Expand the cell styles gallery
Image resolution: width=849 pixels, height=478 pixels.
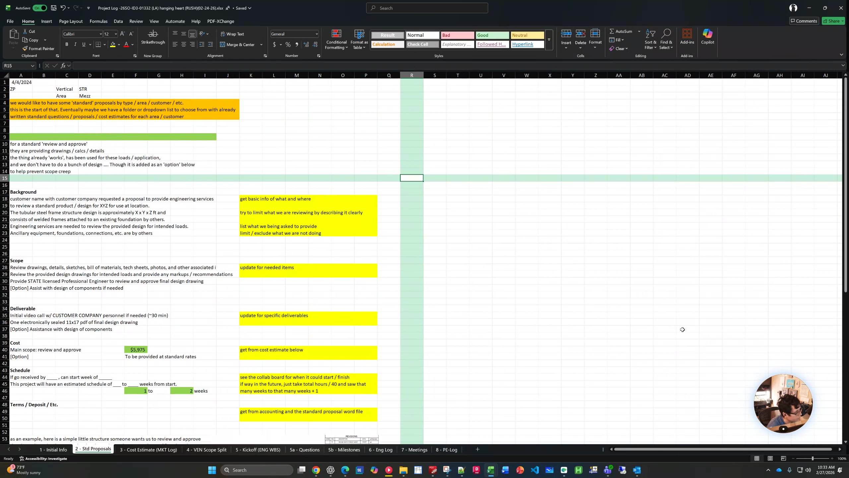(549, 40)
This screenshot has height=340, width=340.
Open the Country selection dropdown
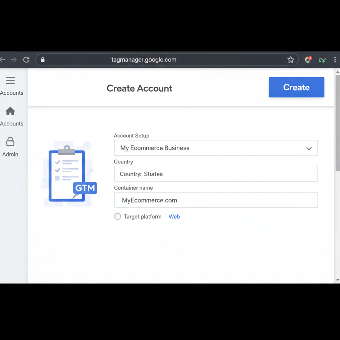click(x=216, y=174)
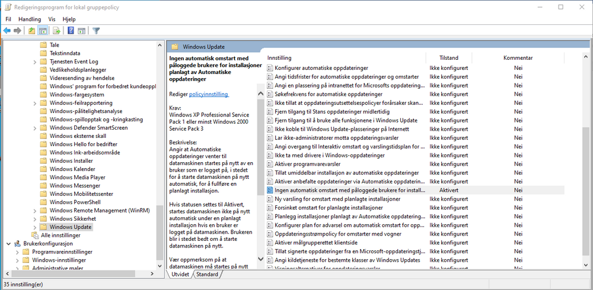Click the Export list toolbar icon
The width and height of the screenshot is (593, 290).
tap(56, 31)
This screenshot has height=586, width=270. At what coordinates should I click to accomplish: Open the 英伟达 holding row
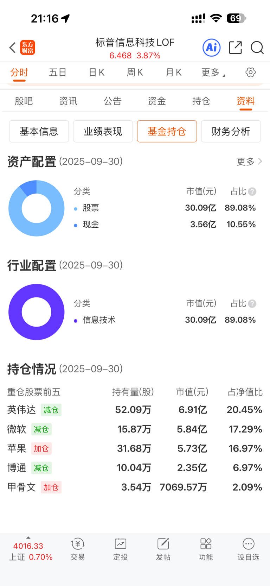coord(135,410)
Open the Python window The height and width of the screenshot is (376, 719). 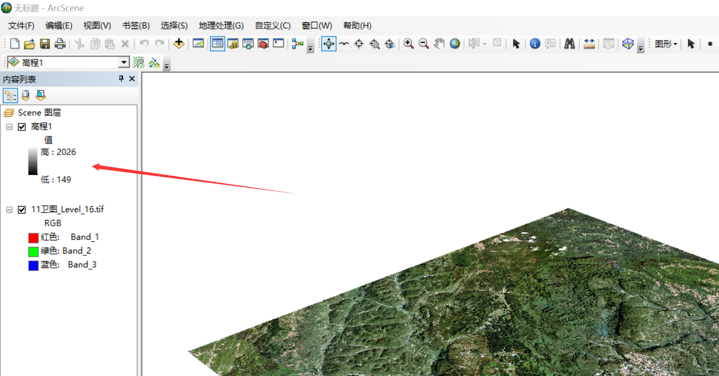[x=278, y=44]
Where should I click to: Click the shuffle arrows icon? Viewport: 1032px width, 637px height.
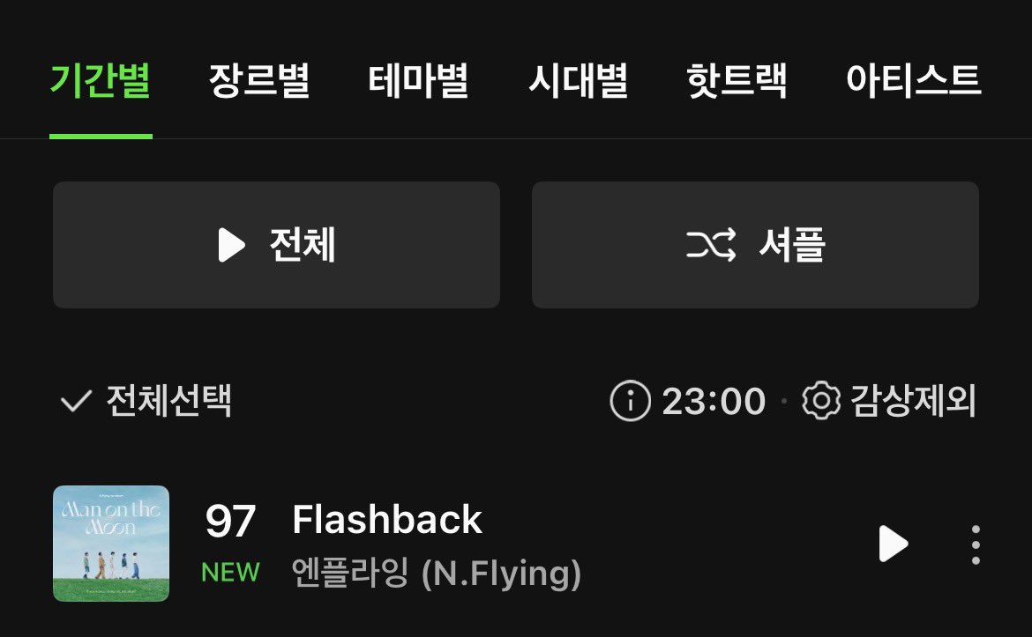pyautogui.click(x=712, y=245)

Aim of the exercise
Each line from the one containing "Where should I" through the last line of the listing must be copied exactly, and the pictures must not be.

Solution to the problem
Where should I click to: Click the shuffle arrows icon? Viewport: 1032px width, 637px height.
pyautogui.click(x=712, y=245)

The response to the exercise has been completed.